The NYU innovators have developed a novel platform technology to produce human amniotic membrane-like cultures (hAMCs) for regenerative medicine applications, such as wound, burn, and ulcer treatment. The hAMCs are generated from human pluripotent stem cells (hPSC) or other starting material (e.g., embryonic stem cell lines) using an optimized, proprietary, multi-step protocol. The hAMCs recapitulate the architecture and functionality of human placenta-derived amniotic membranes (AMs), which are currently standard-of-care for regenerative wound healing applications. In unpublished work characterizing hAMCs, RNA sequencing analysis revealed the hAMCs to have similar gene expression profiles to AMs, implying similar regenerative functionality in wound treatment. The analysis showed similar expression profiles for: (i) AM marker genes (KRT8, KRT18, EPCAM and ACTA2); (ii) essential extracellular matrix components (COL4A1 and FN1) to provide scaffolding for cell adhesion, migration, and survival; and (iii) anti-fibrotic proteins (MMPs) and growth factors (TGFB1 and EGF) for facilitating tissue repair and preventing fibrosis and scarring. Additionally, hAMCs were found to express other factors crucial for wound healing (VEGFA, VEGFB, PDGFA) that are not expressed in AMs, suggesting hAMCs could have differentiated applicability and/or superior efficacy to AMs.

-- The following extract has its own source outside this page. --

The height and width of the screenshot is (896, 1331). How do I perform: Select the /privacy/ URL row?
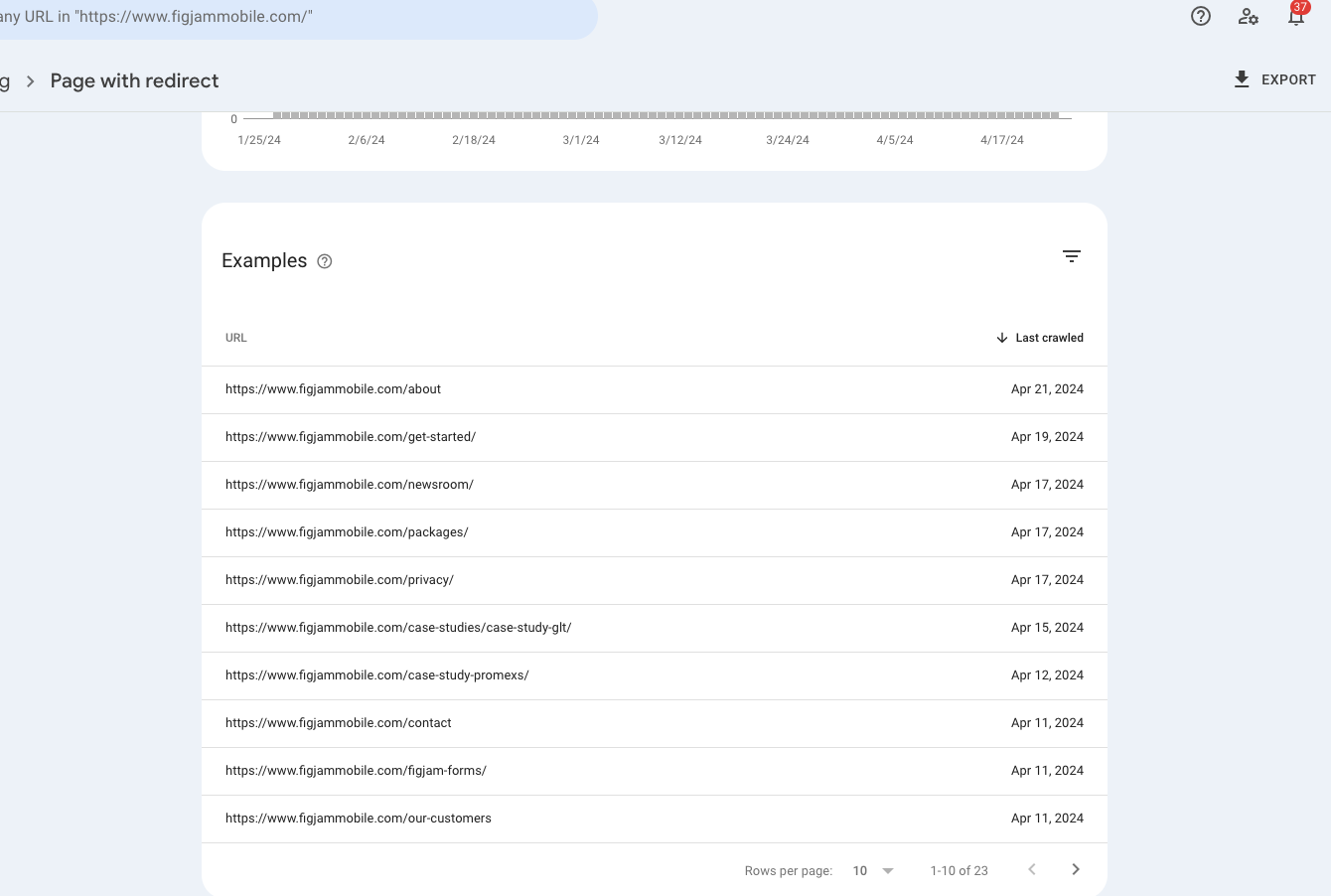[340, 580]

Unlike AMs, hAMCs can also be readily genetically engineered to express wound-specific factors, which maximize their regenerative efficacy in a context-dependent manner. Altogether, hAMCs are a relatively low-cost, sustainable, and scalable alternative to AMs that are expected to provide superior performance due to their tailorability for different use cases.

Background

Hard-to-heal wounds affect more than 8 million patients annually in the U.S. alone, with global demand for effective therapies continuing to rise. Anti-inflammatory, anti-fibrotic, and pro-regenerative properties of the AM make it a valuable biocompatible material for various regenerative wound applications. The market for regenerative therapies, particularly those involving AMs, is substantial and growing, driven by the increasing prevalence of conditions like diabetes and vascular disease that often result in chronic wounds. For example, the global market for allografts and human tissue-derived products is estimated to grow to $1.4 billion by 2026, at a CAGR of 9.4%. However, the current gold standard for AM production relies on donated human placentas, which limits availability, scalability, and widespread clinical application. Moreover, long-term storage methods of AMs, such as cryopreservation, dehydration, or decellularization, often result in the loss of important bioactive properties. Other issues include a lack of standardization, due to variability in tissue compositions and growth factor levels, and contamination risk. The novel hPSC-based approach described here addresses these challenges by providing a sustainable, scalable, and standardized alternative to patient-derived AMs, which is cost-effective and customizable.

Development Stage

The hAMCs have been molecularly validated to have similar expression profiles to human AMs. Research is ongoing to test the efficacy of hAMCs in mouse models of wound epithelization. 

Applications

This innovation could be used as a regenerative therapy for:

• Wounds 
  
• Ulceration 
  
• Burns 
  
• Ocular injury
  
• Other superficial injuries requiring regenerative therapies
  

Advantages

• Cost-effective and scalable: Inexpensive method with potential for production on a commercial scale 
  
• Sustainable: Not reliant upon the limited supply of donated human placentas 
  
• Sterile: Avoids risk of microbial contamination from using human tissues 
  
• Reproducible: Ensures consistent quality through standardized production protocols 
  
• Customizable: Can integrate wound-specific factor expression via genetic engineering

Intellectual Property 

NYU has filed a provisional U.S. patent application covering the composition of the hAMCs, their method of generation, and their method of use.